─── PROVIDED RECORDS

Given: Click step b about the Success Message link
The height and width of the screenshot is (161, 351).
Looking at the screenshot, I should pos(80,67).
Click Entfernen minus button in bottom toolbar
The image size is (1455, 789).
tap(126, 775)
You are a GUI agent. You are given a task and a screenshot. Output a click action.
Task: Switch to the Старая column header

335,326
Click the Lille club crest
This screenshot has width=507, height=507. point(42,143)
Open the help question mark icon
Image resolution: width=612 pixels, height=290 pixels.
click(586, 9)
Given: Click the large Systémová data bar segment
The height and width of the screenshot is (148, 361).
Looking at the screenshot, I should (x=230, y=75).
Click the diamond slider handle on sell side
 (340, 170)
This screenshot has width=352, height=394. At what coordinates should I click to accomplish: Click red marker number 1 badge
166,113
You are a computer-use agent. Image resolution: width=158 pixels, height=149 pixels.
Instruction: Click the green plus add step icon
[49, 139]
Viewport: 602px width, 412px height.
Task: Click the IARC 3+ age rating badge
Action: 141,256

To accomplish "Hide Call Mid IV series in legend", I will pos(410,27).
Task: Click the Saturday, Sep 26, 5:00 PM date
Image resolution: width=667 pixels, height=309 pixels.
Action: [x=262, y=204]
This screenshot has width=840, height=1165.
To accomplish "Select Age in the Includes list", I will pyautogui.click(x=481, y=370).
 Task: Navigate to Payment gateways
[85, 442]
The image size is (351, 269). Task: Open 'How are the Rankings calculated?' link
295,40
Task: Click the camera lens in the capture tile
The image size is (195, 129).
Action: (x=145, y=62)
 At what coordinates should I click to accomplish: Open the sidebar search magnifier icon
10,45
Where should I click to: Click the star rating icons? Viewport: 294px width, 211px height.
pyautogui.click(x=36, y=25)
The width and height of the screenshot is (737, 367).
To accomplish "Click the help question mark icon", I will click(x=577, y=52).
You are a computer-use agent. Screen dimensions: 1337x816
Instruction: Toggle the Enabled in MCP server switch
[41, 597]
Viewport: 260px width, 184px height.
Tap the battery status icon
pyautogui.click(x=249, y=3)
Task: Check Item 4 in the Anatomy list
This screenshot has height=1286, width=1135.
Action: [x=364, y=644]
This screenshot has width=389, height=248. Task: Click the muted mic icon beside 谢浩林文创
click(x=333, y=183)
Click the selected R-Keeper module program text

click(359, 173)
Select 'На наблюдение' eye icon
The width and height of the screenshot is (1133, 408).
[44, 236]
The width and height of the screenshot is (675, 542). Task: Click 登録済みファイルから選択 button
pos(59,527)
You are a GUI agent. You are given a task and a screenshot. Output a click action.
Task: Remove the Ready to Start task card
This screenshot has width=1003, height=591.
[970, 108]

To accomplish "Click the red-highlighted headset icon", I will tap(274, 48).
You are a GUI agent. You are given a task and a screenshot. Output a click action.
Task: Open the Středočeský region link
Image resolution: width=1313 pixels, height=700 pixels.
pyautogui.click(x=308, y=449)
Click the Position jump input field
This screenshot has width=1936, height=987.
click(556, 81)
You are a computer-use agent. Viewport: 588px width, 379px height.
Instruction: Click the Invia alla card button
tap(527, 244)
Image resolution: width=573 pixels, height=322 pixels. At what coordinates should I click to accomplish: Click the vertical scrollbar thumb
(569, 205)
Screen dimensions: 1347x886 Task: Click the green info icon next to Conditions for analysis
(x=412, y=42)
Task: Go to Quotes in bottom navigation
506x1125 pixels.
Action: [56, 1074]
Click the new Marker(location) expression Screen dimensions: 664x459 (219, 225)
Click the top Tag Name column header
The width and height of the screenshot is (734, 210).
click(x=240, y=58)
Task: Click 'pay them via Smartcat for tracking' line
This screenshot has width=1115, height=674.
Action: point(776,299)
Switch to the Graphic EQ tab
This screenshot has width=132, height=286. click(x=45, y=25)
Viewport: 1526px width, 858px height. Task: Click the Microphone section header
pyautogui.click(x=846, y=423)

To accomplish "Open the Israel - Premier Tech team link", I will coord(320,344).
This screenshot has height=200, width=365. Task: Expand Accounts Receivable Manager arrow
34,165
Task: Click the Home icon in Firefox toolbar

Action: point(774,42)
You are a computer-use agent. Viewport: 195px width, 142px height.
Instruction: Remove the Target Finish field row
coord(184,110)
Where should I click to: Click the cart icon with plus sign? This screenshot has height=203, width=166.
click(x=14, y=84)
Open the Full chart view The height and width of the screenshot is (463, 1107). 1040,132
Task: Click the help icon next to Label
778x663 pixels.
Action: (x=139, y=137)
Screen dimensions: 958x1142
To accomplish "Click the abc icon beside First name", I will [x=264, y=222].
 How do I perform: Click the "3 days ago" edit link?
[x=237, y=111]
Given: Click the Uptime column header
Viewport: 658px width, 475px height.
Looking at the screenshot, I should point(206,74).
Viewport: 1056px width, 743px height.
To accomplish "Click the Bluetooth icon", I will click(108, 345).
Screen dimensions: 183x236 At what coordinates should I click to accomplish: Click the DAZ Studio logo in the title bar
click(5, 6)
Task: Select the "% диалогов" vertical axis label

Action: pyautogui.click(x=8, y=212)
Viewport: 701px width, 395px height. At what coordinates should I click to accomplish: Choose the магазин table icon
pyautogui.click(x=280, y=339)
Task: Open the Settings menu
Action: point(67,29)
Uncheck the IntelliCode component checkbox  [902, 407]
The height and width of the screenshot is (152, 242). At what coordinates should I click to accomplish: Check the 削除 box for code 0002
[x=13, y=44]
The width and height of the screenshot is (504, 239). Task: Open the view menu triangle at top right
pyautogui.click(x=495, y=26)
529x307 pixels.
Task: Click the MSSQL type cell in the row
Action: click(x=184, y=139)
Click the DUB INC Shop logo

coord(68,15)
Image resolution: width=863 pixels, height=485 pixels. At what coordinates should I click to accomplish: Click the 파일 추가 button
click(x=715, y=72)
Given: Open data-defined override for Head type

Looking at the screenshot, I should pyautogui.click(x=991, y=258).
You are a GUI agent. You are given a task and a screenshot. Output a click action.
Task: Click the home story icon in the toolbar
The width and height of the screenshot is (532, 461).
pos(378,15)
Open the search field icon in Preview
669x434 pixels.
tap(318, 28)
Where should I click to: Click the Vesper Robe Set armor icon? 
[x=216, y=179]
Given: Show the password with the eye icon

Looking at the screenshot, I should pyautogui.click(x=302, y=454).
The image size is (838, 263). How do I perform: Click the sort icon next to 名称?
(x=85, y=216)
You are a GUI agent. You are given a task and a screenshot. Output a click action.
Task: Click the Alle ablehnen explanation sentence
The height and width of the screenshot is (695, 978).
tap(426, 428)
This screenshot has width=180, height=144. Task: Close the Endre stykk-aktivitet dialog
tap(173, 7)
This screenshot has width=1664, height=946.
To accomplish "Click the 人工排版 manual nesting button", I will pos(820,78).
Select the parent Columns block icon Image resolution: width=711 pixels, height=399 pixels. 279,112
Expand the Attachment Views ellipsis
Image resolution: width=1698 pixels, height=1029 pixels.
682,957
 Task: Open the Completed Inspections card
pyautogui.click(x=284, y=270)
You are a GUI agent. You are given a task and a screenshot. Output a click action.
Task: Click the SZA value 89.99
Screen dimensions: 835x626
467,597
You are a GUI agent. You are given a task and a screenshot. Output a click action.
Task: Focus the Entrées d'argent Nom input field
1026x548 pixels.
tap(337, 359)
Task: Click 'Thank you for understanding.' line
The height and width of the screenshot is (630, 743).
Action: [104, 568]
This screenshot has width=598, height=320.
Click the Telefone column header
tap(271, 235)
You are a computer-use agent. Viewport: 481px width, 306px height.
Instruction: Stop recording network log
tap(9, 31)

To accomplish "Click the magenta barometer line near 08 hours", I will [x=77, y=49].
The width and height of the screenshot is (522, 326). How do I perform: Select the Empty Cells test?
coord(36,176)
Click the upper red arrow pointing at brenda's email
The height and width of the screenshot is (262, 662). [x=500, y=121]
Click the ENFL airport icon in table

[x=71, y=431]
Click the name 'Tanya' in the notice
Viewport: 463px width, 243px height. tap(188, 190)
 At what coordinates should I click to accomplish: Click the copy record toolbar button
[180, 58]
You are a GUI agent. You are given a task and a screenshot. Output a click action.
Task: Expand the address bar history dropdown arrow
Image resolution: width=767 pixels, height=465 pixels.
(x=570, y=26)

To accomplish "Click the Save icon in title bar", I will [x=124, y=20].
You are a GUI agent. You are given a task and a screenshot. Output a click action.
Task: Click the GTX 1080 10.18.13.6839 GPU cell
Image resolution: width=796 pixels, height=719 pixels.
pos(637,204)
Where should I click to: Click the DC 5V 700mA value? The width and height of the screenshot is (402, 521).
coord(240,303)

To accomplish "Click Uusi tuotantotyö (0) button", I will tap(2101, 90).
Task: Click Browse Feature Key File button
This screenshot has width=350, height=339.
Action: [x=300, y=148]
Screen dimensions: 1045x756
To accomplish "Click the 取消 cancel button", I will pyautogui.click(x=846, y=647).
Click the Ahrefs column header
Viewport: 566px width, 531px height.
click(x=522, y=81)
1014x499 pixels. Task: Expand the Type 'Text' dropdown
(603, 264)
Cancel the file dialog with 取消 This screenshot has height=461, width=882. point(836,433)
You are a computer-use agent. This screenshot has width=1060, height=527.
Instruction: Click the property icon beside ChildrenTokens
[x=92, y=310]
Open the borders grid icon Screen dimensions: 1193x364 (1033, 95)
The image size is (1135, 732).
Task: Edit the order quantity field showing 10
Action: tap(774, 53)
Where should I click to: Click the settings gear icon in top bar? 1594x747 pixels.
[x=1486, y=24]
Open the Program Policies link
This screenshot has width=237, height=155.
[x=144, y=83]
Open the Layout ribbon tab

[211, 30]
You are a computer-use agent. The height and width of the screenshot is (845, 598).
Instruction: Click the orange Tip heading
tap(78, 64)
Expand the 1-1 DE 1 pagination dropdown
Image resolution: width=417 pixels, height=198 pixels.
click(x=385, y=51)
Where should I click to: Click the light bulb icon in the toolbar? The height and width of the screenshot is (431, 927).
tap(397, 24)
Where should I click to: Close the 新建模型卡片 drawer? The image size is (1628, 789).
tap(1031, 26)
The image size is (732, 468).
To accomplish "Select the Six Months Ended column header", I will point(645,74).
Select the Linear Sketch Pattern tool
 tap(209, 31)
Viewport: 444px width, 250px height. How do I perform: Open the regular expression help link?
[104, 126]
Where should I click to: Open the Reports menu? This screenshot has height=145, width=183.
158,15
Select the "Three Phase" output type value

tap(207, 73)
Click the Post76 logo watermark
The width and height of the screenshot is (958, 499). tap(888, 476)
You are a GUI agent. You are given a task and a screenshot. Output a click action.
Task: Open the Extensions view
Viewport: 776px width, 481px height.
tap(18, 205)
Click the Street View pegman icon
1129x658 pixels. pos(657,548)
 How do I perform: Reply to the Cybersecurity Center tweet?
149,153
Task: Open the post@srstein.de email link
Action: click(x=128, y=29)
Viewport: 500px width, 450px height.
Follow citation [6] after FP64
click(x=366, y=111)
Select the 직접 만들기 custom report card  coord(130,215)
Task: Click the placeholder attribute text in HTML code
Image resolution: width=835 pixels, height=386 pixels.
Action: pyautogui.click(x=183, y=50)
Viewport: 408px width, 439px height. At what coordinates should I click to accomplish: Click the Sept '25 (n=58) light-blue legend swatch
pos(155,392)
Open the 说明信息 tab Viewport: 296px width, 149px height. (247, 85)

──────

● WORK INSTRUCTIONS
Up to and including the line with "Task: Click the Saturday, Sep", print every line of the material above, starting from its first line, exactly.

● RESULT OF THIS EXERCISE
Given: Click step b about the Success Message link
The height and width of the screenshot is (161, 351).
Looking at the screenshot, I should pos(80,67).
Click Entfernen minus button in bottom toolbar
The image size is (1455, 789).
tap(126, 775)
You are a GUI agent. You are given a task and a screenshot. Output a click action.
Task: Switch to the Старая column header

335,326
Click the Lille club crest
This screenshot has width=507, height=507. point(42,143)
Open the help question mark icon
Image resolution: width=612 pixels, height=290 pixels.
click(586, 9)
Given: Click the large Systémová data bar segment
The height and width of the screenshot is (148, 361).
Looking at the screenshot, I should (x=230, y=75).
Click the diamond slider handle on sell side
 (340, 170)
This screenshot has width=352, height=394. At what coordinates should I click to accomplish: Click red marker number 1 badge
166,113
You are a computer-use agent. Image resolution: width=158 pixels, height=149 pixels.
Instruction: Click the green plus add step icon
[49, 139]
Viewport: 602px width, 412px height.
Task: Click the IARC 3+ age rating badge
Action: 141,256

To accomplish "Hide Call Mid IV series in legend", I will pos(410,27).
Task: Click the Saturday, Sep 26, 5:00 PM date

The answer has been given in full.